──────── Provided records

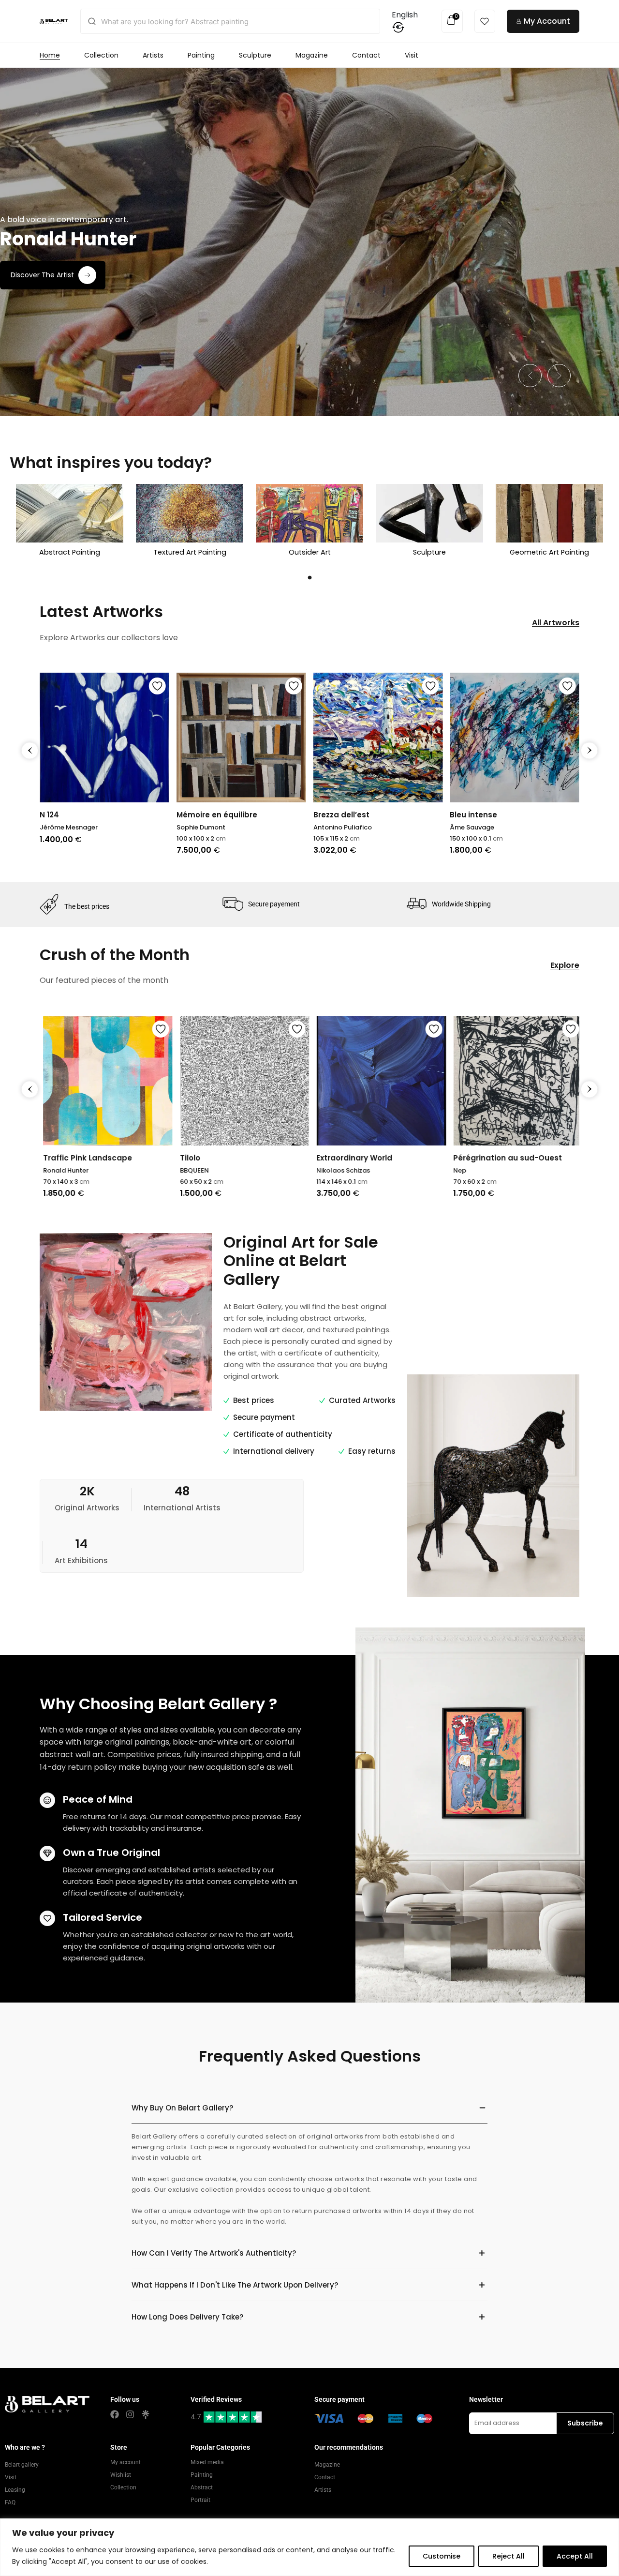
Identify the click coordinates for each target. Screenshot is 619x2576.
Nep (355, 1170)
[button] (530, 375)
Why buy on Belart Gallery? (182, 2108)
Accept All (575, 2556)
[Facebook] (114, 2414)
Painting (201, 55)
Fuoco (461, 815)
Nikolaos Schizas (238, 1170)
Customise (441, 2556)
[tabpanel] (70, 523)
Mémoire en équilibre (80, 815)
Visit (411, 55)
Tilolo (85, 1158)
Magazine (311, 55)
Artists (153, 55)
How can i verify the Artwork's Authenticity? (214, 2253)
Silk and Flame (513, 1158)
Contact (366, 55)
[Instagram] (130, 2414)
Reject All (508, 2556)
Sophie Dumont (64, 827)
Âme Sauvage (335, 827)
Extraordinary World (250, 1158)
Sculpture (255, 55)
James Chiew (506, 1170)
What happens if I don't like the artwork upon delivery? (235, 2285)
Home (50, 55)
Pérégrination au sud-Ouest (403, 1158)
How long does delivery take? (187, 2317)
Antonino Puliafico (206, 827)
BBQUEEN (89, 1170)
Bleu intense (337, 815)
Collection (101, 55)
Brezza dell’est (205, 815)
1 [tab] (309, 577)
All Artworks (555, 623)
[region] (309, 2547)
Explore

────────────────

Return the listing above verbatim and exclude every picture.

### Response box
Identify the click coordinates for each target. Screenshot is 619x2576.
Nep (355, 1170)
[button] (530, 375)
Why buy on Belart Gallery? (182, 2108)
Accept All (575, 2556)
[Facebook] (114, 2414)
Painting (201, 55)
Fuoco (461, 815)
Nikolaos Schizas (238, 1170)
Customise (441, 2556)
[tabpanel] (70, 523)
Mémoire en équilibre (80, 815)
Visit (411, 55)
Tilolo (85, 1158)
Magazine (311, 55)
Artists (153, 55)
How can i verify the Artwork's Authenticity? (214, 2253)
Silk and Flame (513, 1158)
Contact (366, 55)
[Instagram] (130, 2414)
Reject All (508, 2556)
Sophie Dumont (64, 827)
Âme Sauvage (335, 827)
Extraordinary World (250, 1158)
Sculpture (255, 55)
James Chiew (506, 1170)
What happens if I don't like the artwork upon delivery? (235, 2285)
Home (50, 55)
Pérégrination au sud-Ouest (403, 1158)
How long does delivery take? (187, 2317)
Antonino Puliafico (206, 827)
BBQUEEN (89, 1170)
Bleu intense (337, 815)
Collection (101, 55)
Brezza dell’est (205, 815)
1 [tab] (309, 577)
All Artworks (555, 623)
[region] (309, 2547)
Explore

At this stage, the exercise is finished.